**ACTION ITEM:**
A word-for-word copy of the entries, with images excluded, is the expected answer.

**SOURCE MATERIAL:**
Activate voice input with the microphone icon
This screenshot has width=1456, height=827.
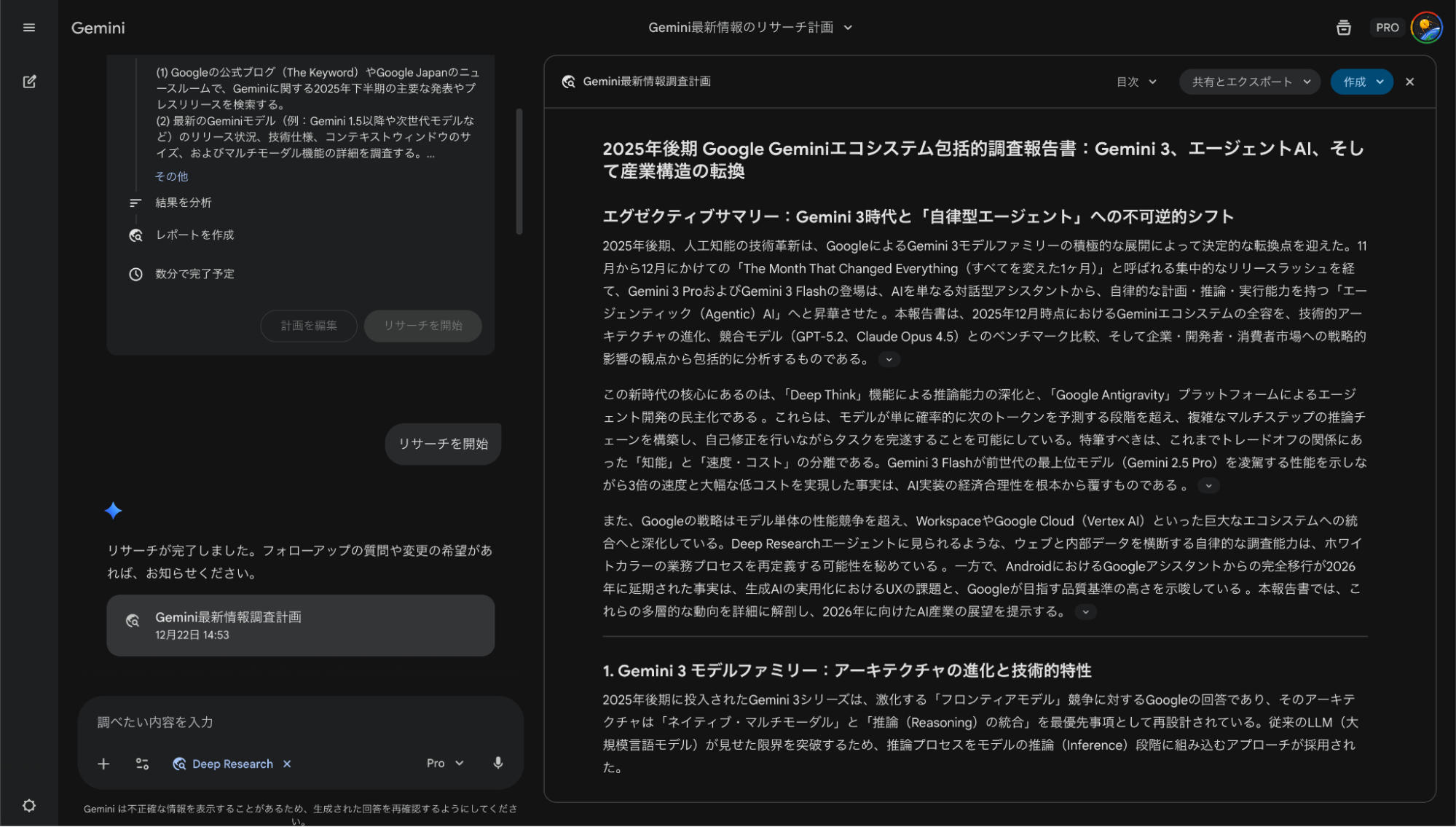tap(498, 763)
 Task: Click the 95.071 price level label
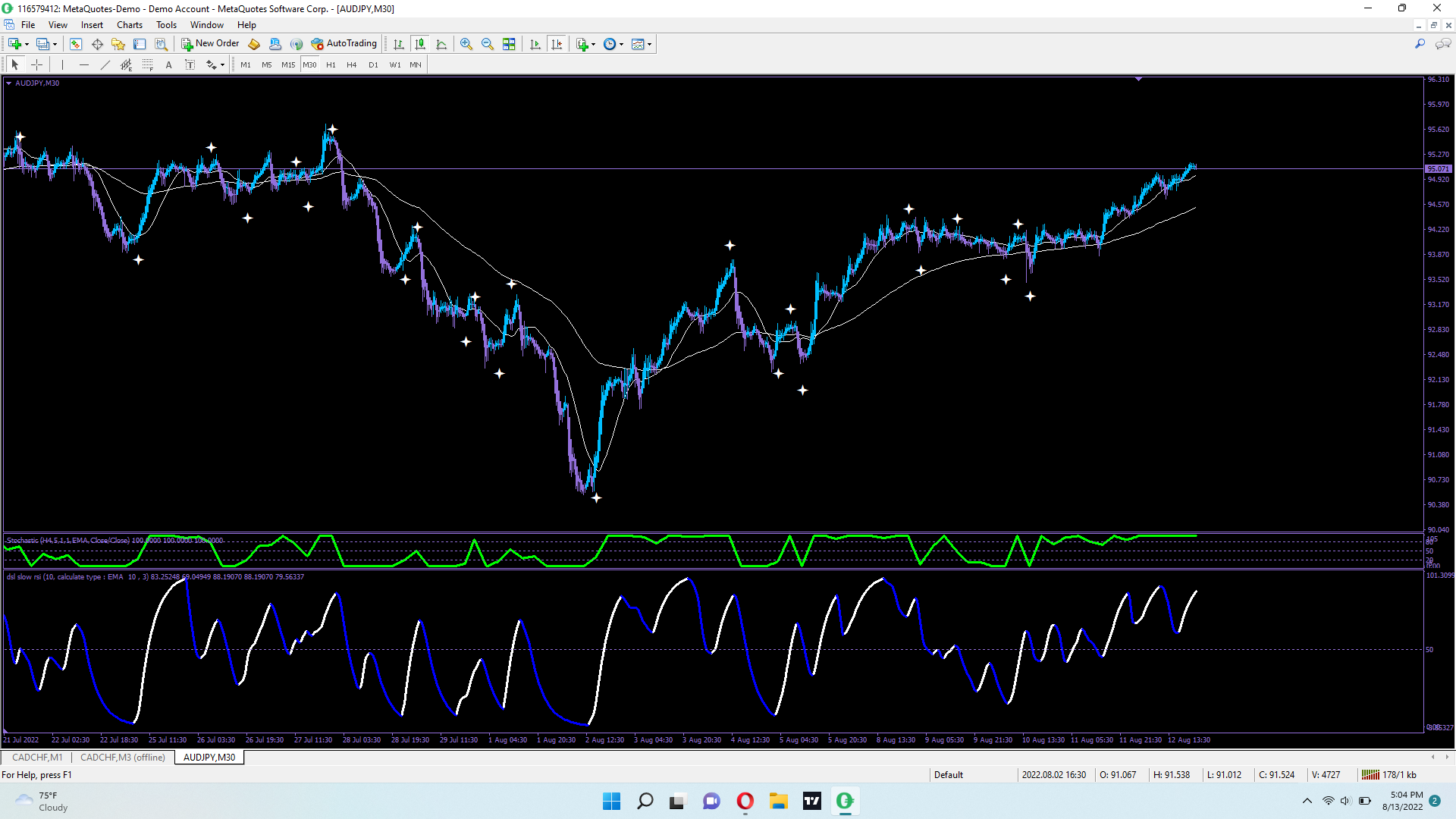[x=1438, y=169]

**EXERCISE RESPONSE:**
Activate voice input with the microphone icon
This screenshot has width=1456, height=827.
tap(498, 763)
 Task: Click the 95.071 price level label
[x=1438, y=169]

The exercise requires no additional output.